Nice work once again from Ofir Press and team; this seems to be an idea that's in the air.
> Our 200 tasks range from compact CLI tools to widely used software such as FFmpeg, SQLite, and the PHP interpreter. We evaluate 9 LMs and find that none fully resolve any task
Fwiw, this is very different from what we find in MirrorCode:
> Opus 4.6 successfully reimplements almost every program up to gotree’s size in our benchmark.
https://epoch.ai/blog/mirrorcode-preliminary-results
I don't have time right now to dig in to what could explain the difference (I'm working hard on getting the full MirrorCode out as soon as possible). But I suspect that the ProgramBench authors are either under-eliciting the AIs, or their tasks are unfair/impossible given the constraints, or both.

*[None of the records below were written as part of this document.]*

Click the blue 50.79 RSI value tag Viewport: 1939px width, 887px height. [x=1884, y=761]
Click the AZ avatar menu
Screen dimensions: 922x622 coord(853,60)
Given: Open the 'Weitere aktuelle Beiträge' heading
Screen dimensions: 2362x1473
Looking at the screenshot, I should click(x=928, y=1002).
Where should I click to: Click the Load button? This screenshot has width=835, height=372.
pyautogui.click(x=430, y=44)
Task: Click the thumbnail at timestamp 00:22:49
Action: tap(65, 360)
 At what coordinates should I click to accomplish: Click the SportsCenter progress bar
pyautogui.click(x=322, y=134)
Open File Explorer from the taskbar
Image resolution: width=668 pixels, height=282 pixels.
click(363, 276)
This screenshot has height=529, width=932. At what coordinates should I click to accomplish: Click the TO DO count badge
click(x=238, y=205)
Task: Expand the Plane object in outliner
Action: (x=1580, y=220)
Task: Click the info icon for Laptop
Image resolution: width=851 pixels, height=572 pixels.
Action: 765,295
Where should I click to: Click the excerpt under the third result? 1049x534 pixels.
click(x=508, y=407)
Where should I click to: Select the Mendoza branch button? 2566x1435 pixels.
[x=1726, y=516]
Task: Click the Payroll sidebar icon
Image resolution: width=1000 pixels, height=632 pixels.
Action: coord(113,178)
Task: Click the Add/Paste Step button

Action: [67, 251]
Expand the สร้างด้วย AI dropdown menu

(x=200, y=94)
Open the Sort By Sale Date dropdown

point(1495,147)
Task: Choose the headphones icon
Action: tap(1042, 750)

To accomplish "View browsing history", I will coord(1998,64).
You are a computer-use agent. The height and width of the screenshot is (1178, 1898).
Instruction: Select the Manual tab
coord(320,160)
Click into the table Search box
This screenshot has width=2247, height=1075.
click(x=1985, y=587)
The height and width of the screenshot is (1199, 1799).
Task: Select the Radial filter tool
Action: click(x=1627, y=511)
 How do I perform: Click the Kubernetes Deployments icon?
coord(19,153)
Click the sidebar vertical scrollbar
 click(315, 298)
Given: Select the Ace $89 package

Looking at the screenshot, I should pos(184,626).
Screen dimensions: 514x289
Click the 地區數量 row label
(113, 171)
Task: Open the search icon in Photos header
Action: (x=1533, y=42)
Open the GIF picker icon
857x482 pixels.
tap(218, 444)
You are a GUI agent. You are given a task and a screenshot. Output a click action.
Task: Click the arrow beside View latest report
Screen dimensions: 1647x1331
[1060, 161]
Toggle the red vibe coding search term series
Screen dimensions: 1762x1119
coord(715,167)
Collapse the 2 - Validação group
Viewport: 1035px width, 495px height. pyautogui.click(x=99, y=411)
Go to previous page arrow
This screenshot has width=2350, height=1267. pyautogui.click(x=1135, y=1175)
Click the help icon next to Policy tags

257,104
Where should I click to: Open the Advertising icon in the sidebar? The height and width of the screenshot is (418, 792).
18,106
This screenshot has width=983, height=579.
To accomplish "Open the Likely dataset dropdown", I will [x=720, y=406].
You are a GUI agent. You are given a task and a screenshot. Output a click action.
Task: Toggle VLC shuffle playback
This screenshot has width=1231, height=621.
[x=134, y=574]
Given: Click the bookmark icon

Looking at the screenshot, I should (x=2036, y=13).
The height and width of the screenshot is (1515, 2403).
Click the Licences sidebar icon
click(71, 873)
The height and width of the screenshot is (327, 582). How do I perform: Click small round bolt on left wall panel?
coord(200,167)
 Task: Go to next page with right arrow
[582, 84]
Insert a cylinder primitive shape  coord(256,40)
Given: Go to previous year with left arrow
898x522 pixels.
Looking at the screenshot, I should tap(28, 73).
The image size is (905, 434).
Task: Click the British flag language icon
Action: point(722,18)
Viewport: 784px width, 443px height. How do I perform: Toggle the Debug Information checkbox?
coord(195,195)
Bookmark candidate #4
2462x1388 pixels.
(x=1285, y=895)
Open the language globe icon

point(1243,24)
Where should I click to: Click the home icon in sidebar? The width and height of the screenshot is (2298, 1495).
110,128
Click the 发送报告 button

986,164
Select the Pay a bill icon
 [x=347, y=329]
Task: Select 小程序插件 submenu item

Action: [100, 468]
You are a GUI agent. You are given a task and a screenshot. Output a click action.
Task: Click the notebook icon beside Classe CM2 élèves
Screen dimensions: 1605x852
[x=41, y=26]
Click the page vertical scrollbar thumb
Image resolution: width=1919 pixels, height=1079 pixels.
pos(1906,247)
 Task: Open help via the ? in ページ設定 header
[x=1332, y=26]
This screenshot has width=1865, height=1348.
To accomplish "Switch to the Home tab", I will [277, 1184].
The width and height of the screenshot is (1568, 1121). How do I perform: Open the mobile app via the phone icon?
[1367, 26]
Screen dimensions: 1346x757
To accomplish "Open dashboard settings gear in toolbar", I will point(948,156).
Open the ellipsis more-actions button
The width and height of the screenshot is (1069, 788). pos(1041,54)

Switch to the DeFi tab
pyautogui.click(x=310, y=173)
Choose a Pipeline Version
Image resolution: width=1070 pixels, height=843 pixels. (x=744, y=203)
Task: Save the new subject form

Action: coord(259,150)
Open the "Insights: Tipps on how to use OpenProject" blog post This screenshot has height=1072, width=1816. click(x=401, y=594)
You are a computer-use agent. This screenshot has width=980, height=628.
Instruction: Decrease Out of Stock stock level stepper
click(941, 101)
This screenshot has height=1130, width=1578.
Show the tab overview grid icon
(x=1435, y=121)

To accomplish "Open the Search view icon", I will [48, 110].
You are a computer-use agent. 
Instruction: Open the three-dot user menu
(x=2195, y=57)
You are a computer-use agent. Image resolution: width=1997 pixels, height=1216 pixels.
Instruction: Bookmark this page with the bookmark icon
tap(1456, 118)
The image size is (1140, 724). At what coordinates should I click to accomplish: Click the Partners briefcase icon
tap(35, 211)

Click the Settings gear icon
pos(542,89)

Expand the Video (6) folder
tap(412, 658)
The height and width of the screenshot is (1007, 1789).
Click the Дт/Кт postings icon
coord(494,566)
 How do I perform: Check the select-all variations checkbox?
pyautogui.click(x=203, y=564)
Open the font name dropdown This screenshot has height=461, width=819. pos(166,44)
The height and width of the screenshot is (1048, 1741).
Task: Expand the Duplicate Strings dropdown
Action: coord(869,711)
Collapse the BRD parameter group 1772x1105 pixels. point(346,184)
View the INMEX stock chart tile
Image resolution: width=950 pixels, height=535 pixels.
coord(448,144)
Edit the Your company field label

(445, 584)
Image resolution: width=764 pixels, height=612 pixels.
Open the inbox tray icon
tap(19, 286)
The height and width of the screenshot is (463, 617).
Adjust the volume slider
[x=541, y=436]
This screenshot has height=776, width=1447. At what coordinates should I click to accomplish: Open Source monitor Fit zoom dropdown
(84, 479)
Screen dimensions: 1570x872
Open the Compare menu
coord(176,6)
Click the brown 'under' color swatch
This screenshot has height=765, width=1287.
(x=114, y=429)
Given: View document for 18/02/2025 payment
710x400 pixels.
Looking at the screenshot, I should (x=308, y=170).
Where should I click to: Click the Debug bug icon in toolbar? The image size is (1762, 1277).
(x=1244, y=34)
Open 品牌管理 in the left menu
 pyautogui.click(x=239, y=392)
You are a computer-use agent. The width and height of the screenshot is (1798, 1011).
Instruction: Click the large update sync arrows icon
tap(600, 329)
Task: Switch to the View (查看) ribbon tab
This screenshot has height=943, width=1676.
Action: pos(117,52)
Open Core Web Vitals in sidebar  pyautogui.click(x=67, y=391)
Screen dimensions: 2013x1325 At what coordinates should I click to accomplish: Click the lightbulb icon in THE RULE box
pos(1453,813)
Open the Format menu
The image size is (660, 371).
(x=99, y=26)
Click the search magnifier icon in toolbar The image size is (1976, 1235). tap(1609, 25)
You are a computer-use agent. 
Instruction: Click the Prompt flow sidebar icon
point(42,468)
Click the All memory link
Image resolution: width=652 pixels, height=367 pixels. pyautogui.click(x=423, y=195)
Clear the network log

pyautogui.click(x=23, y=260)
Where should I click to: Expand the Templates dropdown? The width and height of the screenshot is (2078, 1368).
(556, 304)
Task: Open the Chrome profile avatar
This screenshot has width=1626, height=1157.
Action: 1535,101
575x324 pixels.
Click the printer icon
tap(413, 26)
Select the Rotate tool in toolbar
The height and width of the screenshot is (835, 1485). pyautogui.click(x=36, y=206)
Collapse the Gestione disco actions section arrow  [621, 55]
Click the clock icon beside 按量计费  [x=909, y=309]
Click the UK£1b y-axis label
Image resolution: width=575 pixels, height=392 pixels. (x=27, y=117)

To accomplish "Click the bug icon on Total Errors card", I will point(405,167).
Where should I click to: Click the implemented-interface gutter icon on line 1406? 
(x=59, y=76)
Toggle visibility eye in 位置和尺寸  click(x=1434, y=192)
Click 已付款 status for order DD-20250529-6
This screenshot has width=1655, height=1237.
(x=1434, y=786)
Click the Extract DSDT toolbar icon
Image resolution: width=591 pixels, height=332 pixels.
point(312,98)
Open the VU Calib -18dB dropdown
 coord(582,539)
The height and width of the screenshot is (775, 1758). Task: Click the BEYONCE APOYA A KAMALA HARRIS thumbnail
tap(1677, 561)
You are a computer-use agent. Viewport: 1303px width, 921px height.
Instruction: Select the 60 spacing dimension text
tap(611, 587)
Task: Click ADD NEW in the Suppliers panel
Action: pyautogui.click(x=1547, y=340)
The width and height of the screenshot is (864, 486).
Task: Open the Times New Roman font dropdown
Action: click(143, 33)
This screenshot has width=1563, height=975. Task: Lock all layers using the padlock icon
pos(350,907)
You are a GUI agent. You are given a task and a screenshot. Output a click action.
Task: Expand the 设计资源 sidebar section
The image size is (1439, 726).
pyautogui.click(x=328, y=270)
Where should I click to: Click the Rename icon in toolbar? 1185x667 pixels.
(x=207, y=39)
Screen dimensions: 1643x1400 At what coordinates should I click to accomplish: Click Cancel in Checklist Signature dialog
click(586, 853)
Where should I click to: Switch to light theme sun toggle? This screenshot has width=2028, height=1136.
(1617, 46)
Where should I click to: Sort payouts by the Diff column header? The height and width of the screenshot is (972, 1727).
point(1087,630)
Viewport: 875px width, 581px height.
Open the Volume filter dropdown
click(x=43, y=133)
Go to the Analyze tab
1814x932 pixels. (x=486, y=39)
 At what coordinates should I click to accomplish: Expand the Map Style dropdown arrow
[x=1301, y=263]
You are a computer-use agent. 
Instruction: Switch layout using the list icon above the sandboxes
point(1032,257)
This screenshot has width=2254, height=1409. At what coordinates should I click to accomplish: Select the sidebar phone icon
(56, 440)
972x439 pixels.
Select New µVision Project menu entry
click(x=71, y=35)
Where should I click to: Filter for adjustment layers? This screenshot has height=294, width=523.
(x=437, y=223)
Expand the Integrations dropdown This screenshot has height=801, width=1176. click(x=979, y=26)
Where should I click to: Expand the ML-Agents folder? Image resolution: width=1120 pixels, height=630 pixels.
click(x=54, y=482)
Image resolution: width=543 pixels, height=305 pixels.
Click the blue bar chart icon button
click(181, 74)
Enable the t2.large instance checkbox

I hope to look more into it after releasing MirrorCode, and write up my conclusions.
Problem with these types of benchmarks is that it’s 100% certain the LLM has been trained on all that code already, so they’re all tainted since you don’t know whether it’s just benchmarking recall vs actual reasoning.
Same with SWE-bench and others.
Surely the biggest difference is that you guys are mostly testing LLMs on simpler utilities, mostly involving higher-level languages, whereas ProgramBench are all very complex C programs (and much older programs with much more comprehensive test cases).
Eg cal is totally routine. I would expect most sophomores to be able to write a perfectly good cal. In fact the only program you tested which actually has anywhere close to the complexity of SQLite or FFmpeg is is Pkl, and it looks like Opus 4.6 totally failed.
I think your results are consistent. You're just measuring different things. Your benchmarks mostly tests LLMs ability to write technically routine programs of moderate length - yes the bioinformatics package involves specialized domain knowledge, but not specialized Go engineering. ProgramBench is harder.
I would love to try this out. I have a horrible legacy project that is written in angular by a really amateur developer, full of huge blocks of copy pasted code that has minor modifications in each block. I’ve tried before to get an LLM to rewrite it to something more sensible, but I have not succeeded, usually it just ends up breaking everything. Is there a guide or some system to follow? What’s the best way to accomplish a task like this?